Serverless vs Containers vs Edge

When deploying MCP servers to the cloud, you have three fundamental architectural choices: serverless functions, containers, and edge computing. Each approach has distinct characteristics that affect performance, cost, and operational complexity.

This lesson provides a deep technical comparison to help you make informed deployment decisions.

The Three Paradigms

Serverless Functions (AWS Lambda)

Serverless functions execute your code in response to events, with the cloud provider managing all infrastructure.

┌─────────────────────────────────────────────────────────────────┐
│                    SERVERLESS ARCHITECTURE                      │
├─────────────────────────────────────────────────────────────────┤
│                                                                 │
│   Request ──▶ API Gateway ──▶ Lambda Function ──▶ Response      │
│                                    │                            │
│                                    ▼                            │
│                              ┌──────────┐                       │
│                              │ Your Code│                       │
│                              │ (frozen) │                       │
│                              └──────────┘                       │
│                                                                 │
│   Between requests: Function is frozen or terminated            │
│   Scaling: Cloud spawns new instances automatically             │
│   Billing: Pay only for execution time (GB-seconds)             │
│                                                                 │
└─────────────────────────────────────────────────────────────────┘

How it works:

Your code is packaged as a deployment artifact (ZIP or container)
When a request arrives, AWS loads your code into a "microVM"
Your handler function executes and returns a response
The runtime may be reused for subsequent requests (warm start) or terminated (cold start)

Rust-specific behavior:

// Lambda handler - runs for each request
async fn handler(event: LambdaEvent<Request>) -> Result<Response, Error> {
    // This code runs per-request
    let response = process_mcp_request(event.payload).await?;
    Ok(response)
}

#[tokio::main]
async fn main() -> Result<(), Error> {
    // This runs ONCE during cold start
    // Initialize expensive resources here
    tracing_subscriber::fmt::init();

    run(service_fn(handler)).await
}

Containers (Google Cloud Run)

Containers package your application with its dependencies into a portable image that runs on managed infrastructure.
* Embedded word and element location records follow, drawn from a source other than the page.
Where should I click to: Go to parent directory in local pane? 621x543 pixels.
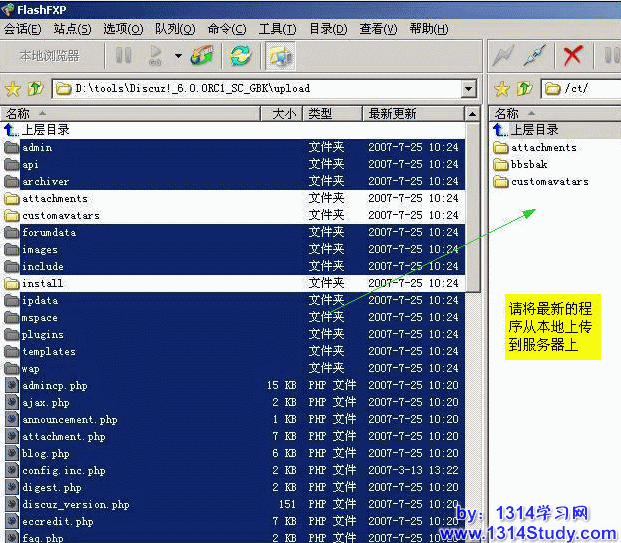tap(45, 130)
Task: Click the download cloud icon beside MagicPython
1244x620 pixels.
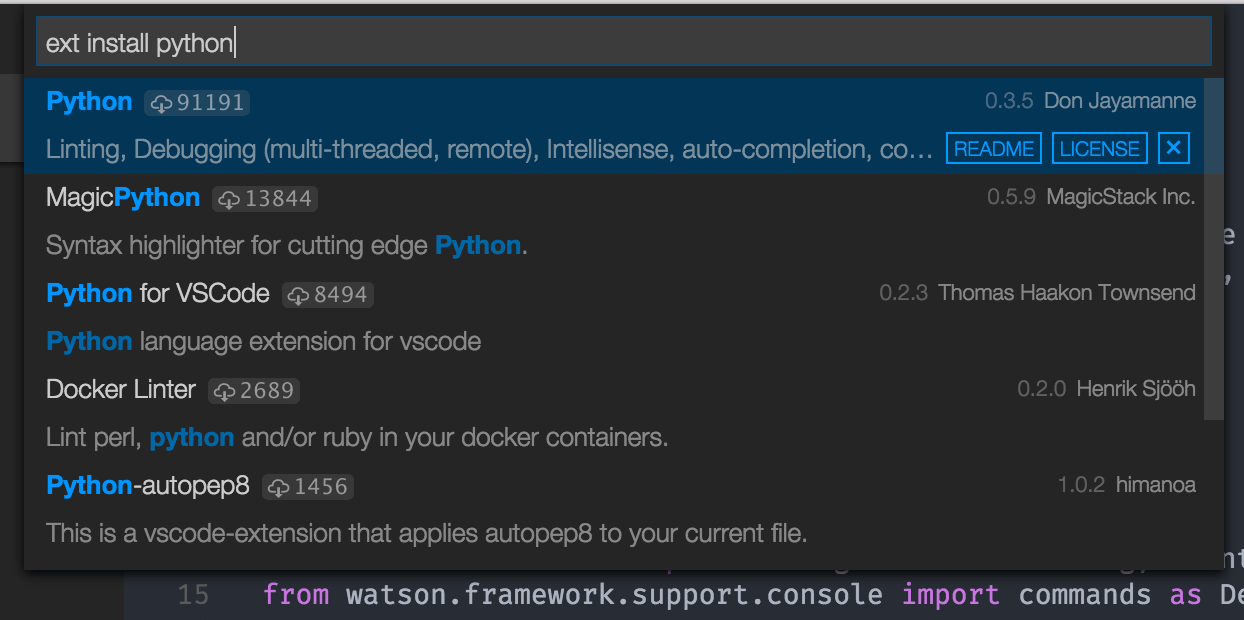Action: click(x=229, y=199)
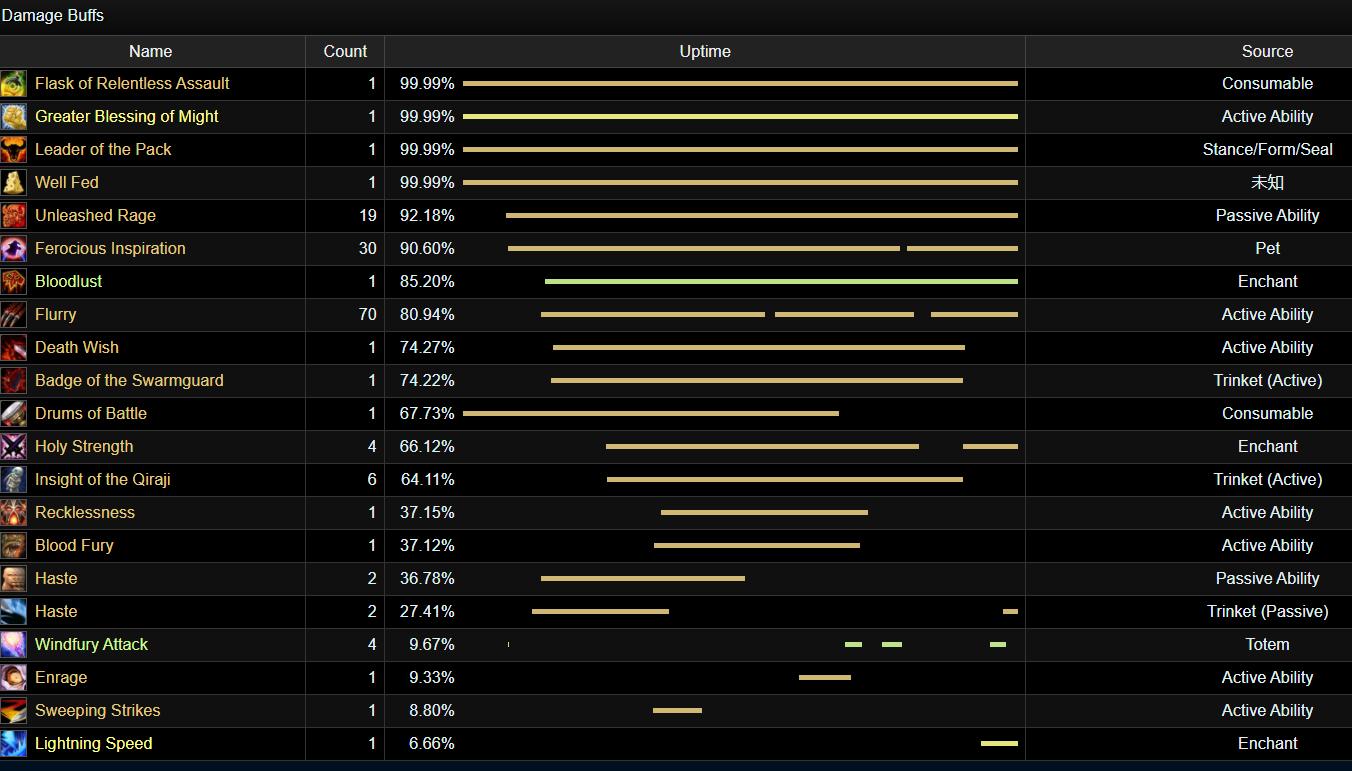Viewport: 1352px width, 771px height.
Task: Click the Sweeping Strikes icon
Action: click(x=14, y=711)
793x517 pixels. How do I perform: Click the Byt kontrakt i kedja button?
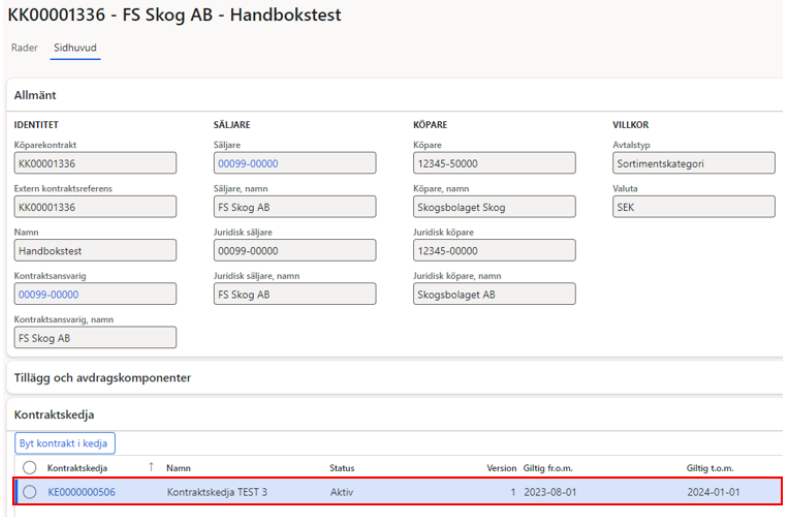tap(67, 443)
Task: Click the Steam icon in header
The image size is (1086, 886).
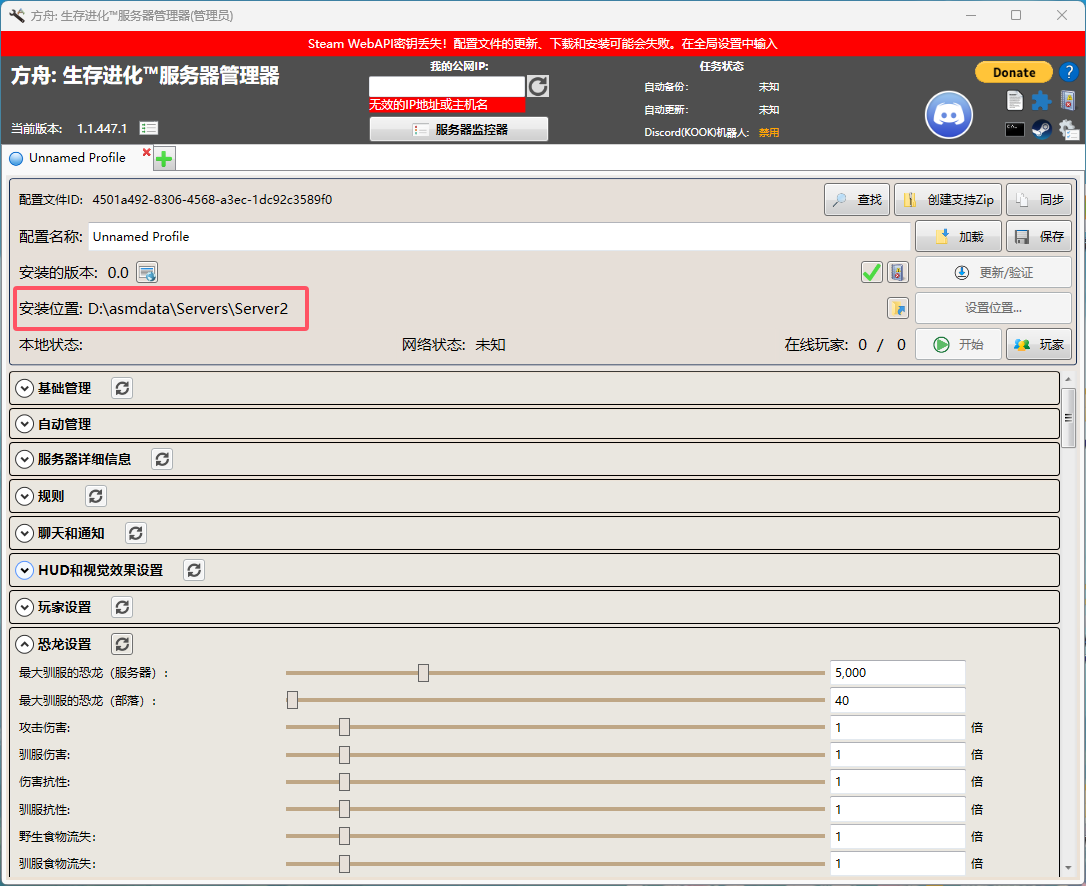Action: click(x=1042, y=129)
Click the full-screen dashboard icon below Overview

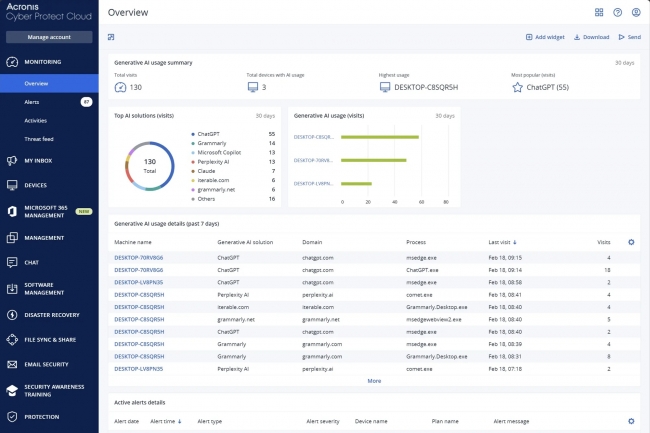(x=111, y=37)
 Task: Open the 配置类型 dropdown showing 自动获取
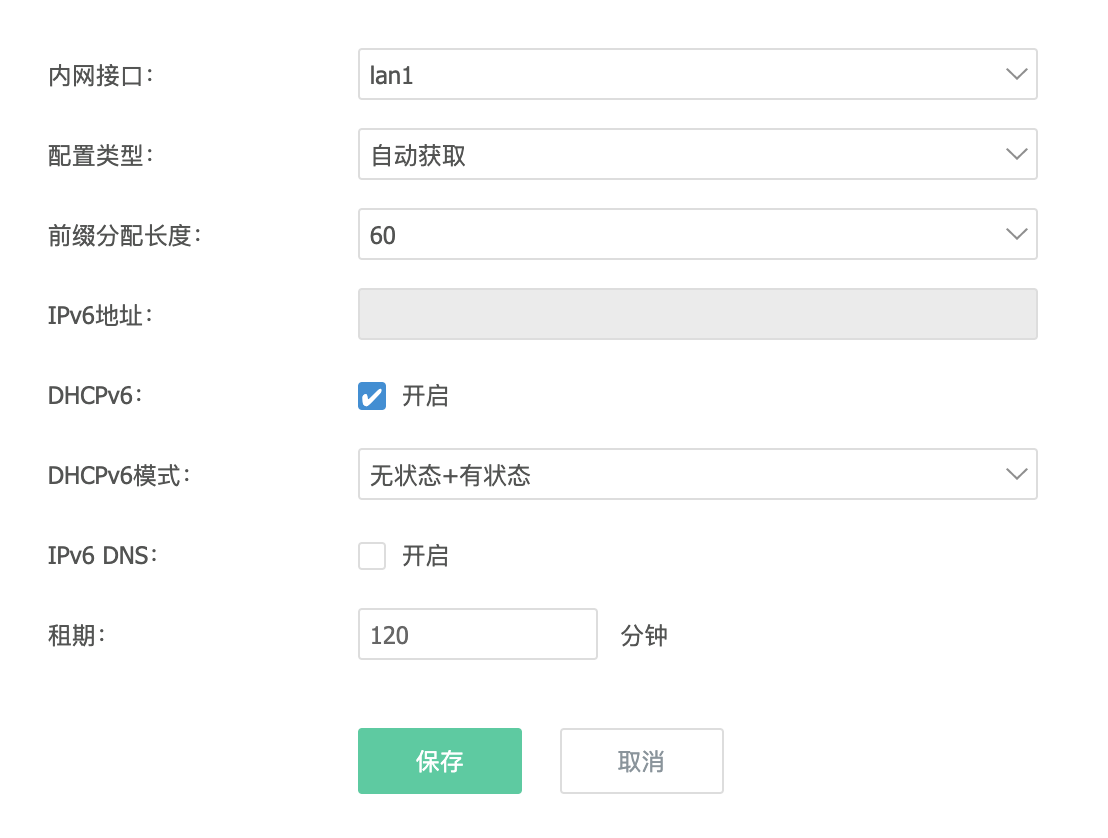pos(698,154)
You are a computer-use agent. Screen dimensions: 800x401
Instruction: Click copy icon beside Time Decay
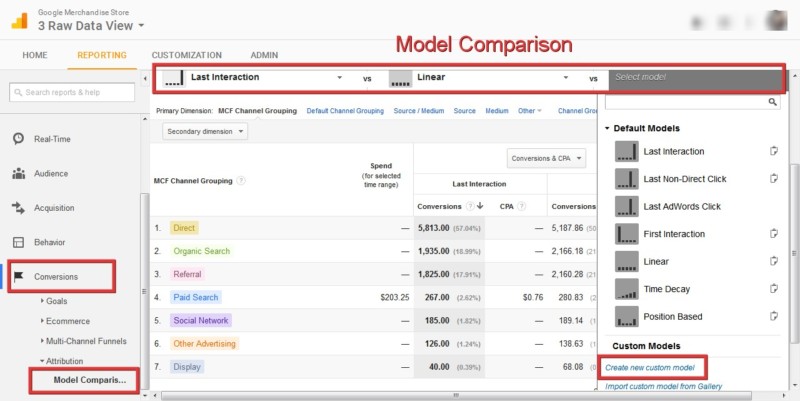click(774, 289)
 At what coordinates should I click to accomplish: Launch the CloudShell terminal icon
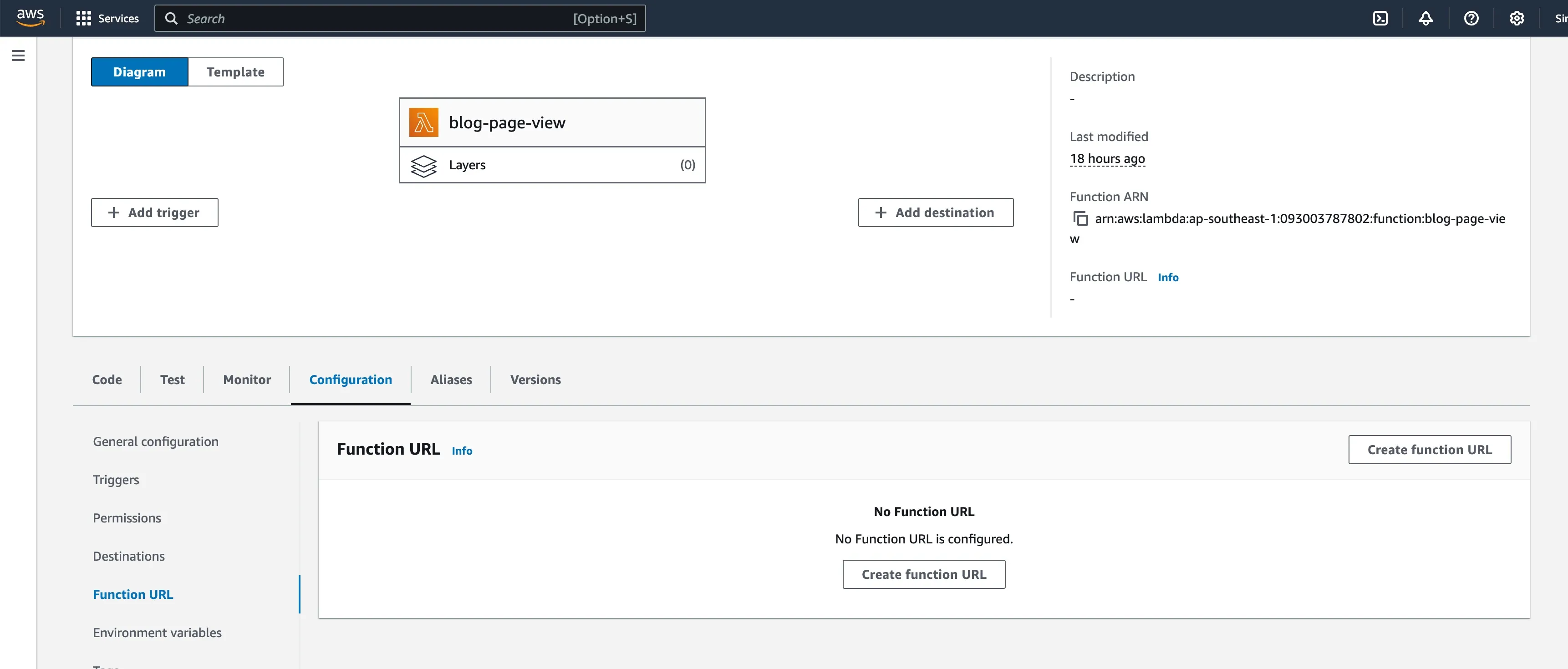pos(1380,18)
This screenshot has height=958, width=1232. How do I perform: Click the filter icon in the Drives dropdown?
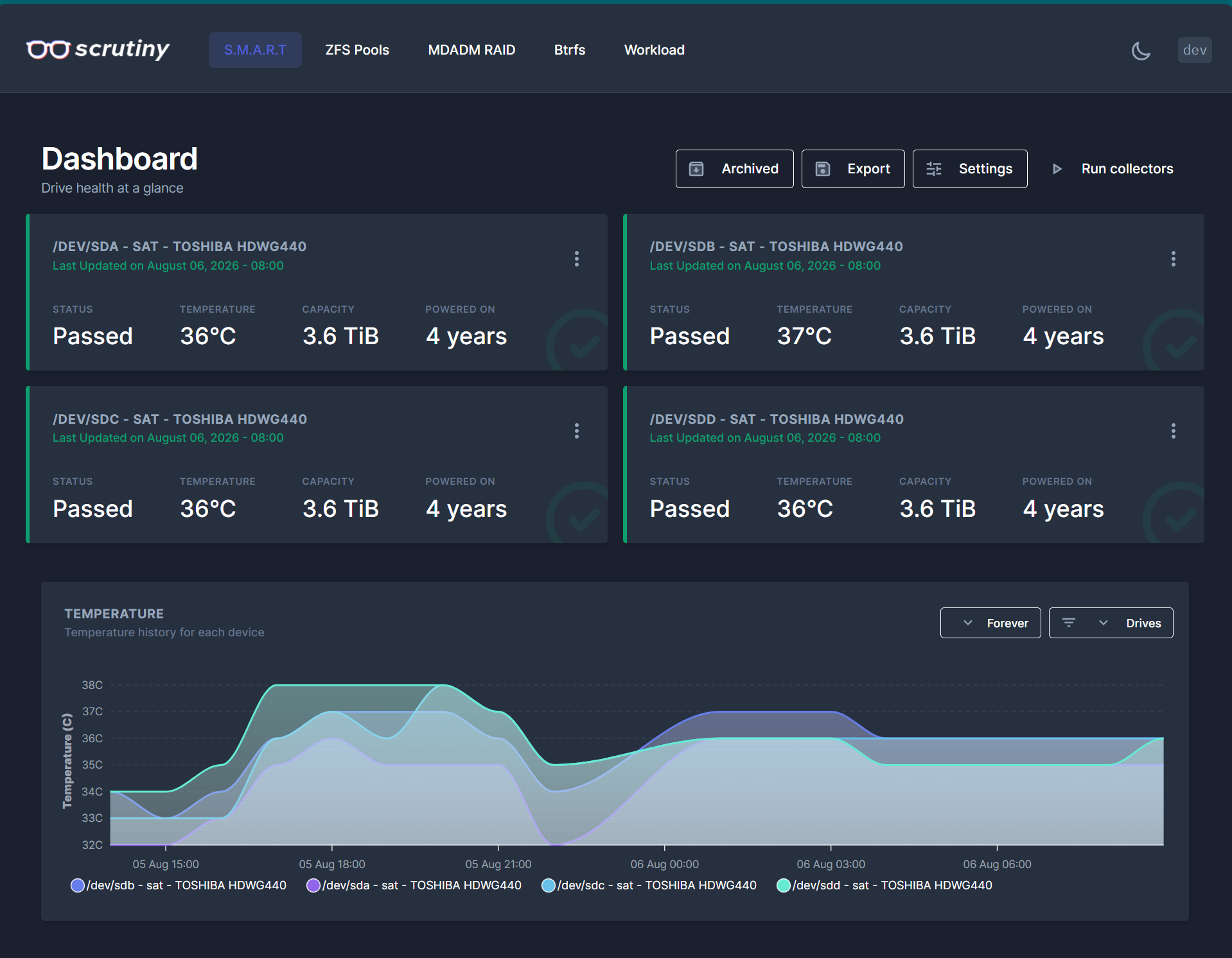pyautogui.click(x=1069, y=623)

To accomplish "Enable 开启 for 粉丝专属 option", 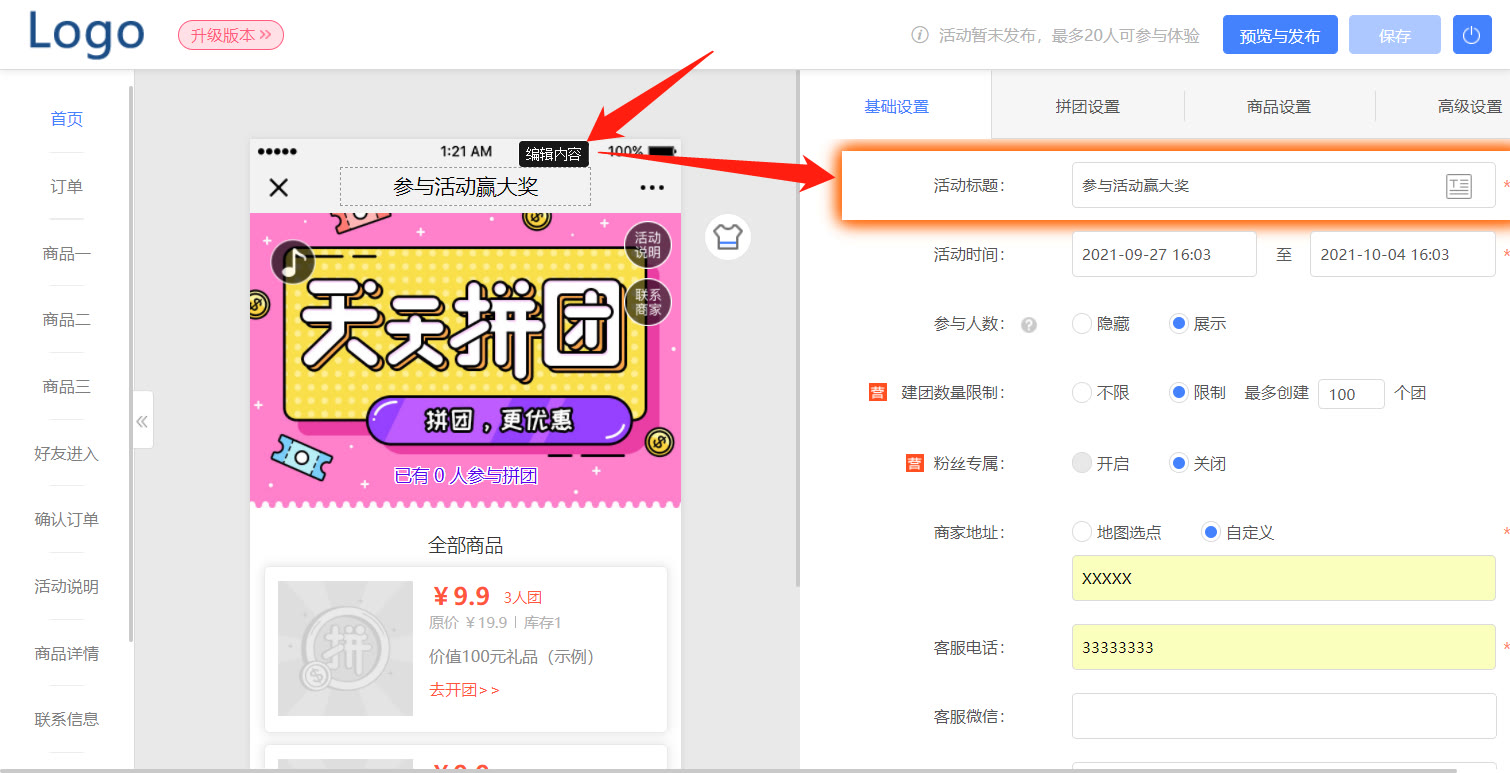I will click(1081, 463).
┌─────────────────────────────────────────────────────────────────┐
│                    CONTAINER ARCHITECTURE                       │
├─────────────────────────────────────────────────────────────────┤
│                                                                 │
│   Request ──▶ Load Balancer ──▶ Container Instance ──▶ Response │
│                                       │                         │
│                                       ▼                         │
│                              ┌────────────────┐                 │
│                              │  Your Server   │                 │
│                              │  (always on)   │                 │
│                              │                │                 │
│                              │  HTTP :8080    │                 │
│                              └────────────────┘                 │
│                                                                 │
│   Between requests: Server stays running, handles concurrency   │
│   Scaling: Platform adjusts container count based on load       │
│   Billing: Pay for container uptime (vCPU-seconds + memory)     │
│                                                                 │
└─────────────────────────────────────────────────────────────────┘

How it works:

Your application is packaged as a Docker image
The platform runs your container and routes HTTP traffic to it
Your server handles multiple concurrent requests
The platform scales containers up/down based on traffic

Rust container example:

# Multi-stage build for minimal image
FROM rust:1.75 AS builder
WORKDIR /app
COPY . .
RUN cargo build --release

FROM gcr.io/distroless/cc-debian12
COPY --from=builder /app/target/release/mcp-server /
EXPOSE 8080
CMD ["/mcp-server"]

// Container server - runs continuously
#[tokio::main]
async fn main() -> Result<()> {
    // Initialize once at startup
    let server = build_mcp_server().await?;

    // Run HTTP server - handles many requests
    let addr = SocketAddr::from(([0, 0, 0, 0], 8080));
    StreamableHttpServer::new(addr, server)
        .run()
        .await
}

Edge Computing (Cloudflare Workers)

Edge functions run your code at network edge locations, close to users worldwide.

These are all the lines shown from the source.